I'm overwhelmed and exhausted.
I'm overwhelmed by your amazing comments and notes of encouragement. Thank you! Keep them coming. It's very comforting to hear there are so many people out there who are on similar paths. (My mother said that I inspired her to continue on her quest for an exercise regime she enjoys. Yay Mom!)
I'm exhausted because I've been on set all week (long days) and the holidays are here (I haven't done ANY shopping) and I had out of town guests (my amazing cousin Amy) so... I meant to post Wednesday...but, it's Thursday.
Procrastination -- one of the things that separates writers from athletes. I just can't picture Lance Armstrong saying, "I was supposed to ride 100 miles today...but, I think I'll just do it tomorrow." Speaking of Lance Armstrong...
My fiance is buying me a bicycle for Christmas. He believes that I could enjoy the sport if I had a properly fitting bike. Apparently, my current bike is too big. This is what he tells me. I don't know the difference. Whenever I get onto my bike, I look completely terrified. He says the look of horror is not what is supposed to happen.

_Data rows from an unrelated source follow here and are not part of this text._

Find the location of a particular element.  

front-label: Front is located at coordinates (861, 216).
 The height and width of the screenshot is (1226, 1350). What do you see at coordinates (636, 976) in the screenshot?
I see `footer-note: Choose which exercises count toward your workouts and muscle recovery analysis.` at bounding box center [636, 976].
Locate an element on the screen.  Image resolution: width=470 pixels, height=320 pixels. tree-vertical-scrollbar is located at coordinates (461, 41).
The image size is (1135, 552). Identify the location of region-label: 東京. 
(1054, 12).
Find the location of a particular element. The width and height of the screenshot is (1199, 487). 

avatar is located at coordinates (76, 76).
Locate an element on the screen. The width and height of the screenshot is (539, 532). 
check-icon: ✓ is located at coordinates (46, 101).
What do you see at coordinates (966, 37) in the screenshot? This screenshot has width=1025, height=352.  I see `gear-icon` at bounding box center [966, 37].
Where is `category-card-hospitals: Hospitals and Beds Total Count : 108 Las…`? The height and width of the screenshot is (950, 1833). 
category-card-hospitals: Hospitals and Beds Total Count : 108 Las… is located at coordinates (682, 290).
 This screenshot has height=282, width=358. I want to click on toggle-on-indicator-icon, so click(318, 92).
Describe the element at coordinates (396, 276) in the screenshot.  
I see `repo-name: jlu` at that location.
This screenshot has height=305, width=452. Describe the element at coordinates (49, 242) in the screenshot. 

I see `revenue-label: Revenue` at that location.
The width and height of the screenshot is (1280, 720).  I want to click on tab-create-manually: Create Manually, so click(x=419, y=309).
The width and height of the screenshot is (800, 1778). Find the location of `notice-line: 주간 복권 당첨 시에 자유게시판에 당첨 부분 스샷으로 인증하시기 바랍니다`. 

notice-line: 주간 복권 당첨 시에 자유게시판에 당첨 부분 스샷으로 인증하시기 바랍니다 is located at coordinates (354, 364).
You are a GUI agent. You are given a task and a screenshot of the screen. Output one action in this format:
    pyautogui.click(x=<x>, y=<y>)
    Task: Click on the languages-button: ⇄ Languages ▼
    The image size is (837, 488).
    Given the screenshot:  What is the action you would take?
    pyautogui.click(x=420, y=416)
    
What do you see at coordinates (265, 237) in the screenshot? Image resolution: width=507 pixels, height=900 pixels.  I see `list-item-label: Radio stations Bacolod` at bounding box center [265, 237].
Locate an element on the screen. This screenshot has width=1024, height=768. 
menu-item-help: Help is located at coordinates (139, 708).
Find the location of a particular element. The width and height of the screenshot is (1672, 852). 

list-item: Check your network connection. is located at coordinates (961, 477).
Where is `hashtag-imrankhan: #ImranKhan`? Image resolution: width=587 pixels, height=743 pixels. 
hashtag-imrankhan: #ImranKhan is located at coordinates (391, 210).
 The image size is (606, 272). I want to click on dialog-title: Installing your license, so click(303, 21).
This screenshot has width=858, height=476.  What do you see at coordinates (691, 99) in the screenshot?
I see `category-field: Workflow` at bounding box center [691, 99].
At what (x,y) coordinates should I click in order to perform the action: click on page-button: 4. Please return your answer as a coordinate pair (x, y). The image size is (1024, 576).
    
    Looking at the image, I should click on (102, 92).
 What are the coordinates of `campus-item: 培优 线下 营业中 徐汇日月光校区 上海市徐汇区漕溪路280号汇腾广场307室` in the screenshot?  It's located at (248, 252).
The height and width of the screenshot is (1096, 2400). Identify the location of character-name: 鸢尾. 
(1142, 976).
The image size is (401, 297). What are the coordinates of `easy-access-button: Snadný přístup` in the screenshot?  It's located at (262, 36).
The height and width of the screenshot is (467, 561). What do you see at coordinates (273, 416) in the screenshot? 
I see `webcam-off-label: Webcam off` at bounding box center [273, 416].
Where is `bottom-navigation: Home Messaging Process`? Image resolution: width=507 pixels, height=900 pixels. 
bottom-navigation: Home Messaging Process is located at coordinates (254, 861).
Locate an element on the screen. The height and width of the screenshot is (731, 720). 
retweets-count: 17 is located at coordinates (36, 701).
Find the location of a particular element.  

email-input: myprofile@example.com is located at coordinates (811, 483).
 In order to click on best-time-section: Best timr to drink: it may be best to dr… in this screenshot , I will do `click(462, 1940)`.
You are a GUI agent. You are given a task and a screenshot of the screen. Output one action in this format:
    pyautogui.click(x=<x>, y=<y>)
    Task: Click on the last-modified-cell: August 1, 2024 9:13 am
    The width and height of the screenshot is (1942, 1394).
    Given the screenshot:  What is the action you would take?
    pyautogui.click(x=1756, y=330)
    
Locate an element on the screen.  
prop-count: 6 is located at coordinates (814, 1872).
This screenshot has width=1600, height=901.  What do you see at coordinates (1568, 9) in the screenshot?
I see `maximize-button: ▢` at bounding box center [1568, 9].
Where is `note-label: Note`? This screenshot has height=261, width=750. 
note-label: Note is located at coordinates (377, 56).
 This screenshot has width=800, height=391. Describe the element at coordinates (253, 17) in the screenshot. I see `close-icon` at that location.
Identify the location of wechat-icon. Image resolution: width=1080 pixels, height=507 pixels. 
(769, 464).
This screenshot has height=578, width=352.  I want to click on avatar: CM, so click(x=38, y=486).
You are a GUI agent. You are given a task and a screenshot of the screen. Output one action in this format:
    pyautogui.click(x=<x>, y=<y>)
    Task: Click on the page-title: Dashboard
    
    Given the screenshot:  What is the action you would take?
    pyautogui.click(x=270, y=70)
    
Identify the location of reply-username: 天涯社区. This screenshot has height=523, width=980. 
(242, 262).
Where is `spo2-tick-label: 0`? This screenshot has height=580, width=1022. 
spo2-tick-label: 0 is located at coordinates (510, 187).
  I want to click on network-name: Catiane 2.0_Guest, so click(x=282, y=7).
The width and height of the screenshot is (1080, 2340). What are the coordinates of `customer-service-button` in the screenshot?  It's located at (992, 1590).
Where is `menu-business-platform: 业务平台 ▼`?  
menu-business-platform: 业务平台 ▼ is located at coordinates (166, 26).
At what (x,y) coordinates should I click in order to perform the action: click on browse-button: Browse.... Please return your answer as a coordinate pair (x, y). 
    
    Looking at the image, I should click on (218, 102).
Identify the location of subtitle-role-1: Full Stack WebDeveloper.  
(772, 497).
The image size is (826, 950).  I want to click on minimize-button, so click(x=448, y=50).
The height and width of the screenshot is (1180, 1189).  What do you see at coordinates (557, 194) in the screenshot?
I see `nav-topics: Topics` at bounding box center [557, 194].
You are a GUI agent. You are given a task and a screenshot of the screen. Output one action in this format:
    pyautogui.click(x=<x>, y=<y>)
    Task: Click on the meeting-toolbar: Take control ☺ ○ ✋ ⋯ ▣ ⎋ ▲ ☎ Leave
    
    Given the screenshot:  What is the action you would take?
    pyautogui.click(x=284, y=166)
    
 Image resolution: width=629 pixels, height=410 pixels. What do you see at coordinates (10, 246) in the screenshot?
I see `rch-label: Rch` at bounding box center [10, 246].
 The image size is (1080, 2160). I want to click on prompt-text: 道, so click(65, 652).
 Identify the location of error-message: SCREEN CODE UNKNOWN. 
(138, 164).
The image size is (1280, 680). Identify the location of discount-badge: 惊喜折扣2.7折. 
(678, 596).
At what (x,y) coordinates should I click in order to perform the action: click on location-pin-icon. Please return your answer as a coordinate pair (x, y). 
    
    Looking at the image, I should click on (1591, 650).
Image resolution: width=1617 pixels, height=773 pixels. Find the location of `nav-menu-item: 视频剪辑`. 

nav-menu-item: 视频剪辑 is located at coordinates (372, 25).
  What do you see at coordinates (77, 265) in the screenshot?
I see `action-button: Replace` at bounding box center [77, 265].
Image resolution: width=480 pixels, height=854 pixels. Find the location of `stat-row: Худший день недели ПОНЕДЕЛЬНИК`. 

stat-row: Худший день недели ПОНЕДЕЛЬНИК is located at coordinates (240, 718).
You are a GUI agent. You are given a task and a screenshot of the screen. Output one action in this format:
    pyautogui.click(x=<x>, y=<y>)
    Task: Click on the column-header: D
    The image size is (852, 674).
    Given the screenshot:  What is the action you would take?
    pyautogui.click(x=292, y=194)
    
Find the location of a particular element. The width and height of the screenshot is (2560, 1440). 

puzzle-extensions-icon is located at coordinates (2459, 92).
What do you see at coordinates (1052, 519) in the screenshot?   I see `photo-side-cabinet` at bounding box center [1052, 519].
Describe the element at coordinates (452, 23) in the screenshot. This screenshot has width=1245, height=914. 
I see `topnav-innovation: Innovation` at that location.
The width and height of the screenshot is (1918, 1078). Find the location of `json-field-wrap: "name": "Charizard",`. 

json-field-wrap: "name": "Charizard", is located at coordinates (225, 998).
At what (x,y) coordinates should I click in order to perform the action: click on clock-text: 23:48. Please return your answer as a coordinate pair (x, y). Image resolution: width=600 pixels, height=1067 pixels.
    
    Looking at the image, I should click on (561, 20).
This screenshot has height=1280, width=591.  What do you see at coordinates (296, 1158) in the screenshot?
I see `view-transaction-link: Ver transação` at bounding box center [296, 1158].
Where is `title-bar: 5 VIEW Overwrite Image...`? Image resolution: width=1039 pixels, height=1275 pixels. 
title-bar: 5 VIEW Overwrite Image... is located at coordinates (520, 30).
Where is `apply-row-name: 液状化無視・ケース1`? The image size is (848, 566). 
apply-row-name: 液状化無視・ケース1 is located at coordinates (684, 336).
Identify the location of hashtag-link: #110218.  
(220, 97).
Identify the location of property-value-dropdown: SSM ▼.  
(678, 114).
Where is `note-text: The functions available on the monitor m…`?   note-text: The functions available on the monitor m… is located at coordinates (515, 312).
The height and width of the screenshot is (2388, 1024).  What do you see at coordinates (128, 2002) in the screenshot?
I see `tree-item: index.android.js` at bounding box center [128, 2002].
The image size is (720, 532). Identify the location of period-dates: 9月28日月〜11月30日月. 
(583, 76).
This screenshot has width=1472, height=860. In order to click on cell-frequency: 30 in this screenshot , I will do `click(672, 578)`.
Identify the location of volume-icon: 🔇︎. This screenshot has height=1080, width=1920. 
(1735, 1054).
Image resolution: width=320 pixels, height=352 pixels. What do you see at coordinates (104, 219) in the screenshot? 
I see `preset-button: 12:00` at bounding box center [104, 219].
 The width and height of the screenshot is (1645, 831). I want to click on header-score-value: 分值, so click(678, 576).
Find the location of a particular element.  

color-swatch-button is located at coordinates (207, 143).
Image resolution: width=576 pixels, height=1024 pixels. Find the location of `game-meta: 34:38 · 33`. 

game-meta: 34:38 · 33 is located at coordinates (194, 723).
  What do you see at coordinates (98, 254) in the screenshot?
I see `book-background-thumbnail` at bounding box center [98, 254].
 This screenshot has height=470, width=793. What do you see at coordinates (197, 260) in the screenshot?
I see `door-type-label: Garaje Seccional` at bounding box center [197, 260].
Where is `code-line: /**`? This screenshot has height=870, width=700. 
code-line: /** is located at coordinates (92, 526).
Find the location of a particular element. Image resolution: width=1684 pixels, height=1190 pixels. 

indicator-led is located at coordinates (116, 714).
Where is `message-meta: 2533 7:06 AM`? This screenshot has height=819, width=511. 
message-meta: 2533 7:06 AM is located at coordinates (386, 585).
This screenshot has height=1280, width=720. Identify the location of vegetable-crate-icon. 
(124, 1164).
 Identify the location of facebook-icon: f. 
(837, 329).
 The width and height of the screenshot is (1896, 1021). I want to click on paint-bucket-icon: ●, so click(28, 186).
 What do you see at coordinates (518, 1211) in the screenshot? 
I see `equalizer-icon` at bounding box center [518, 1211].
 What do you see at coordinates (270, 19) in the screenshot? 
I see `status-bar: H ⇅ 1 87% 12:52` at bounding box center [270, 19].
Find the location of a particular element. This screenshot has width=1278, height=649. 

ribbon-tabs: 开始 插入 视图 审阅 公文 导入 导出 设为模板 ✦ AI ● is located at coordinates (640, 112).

I attribute it to falling down a lot and having a huge gut that gets in the way when I try to ride. HE attributes my fear to an ill-fitting bicycle and believes if it fit properly and I would enjoy riding with him.
I am skeptical. Because, well, my belly fat makes riding sound uncomfortable. It's shrinking slowly -- but, I can't imagine when it will be shrunk enough to make biking feel fun. He assures me there are many people with guts who enjoy biking, so I should just try it. Okay. Why not? I love. I trust him and I'm really curious about why he loves biking so much. So, we're going to go shopping for a bicycle that fits me.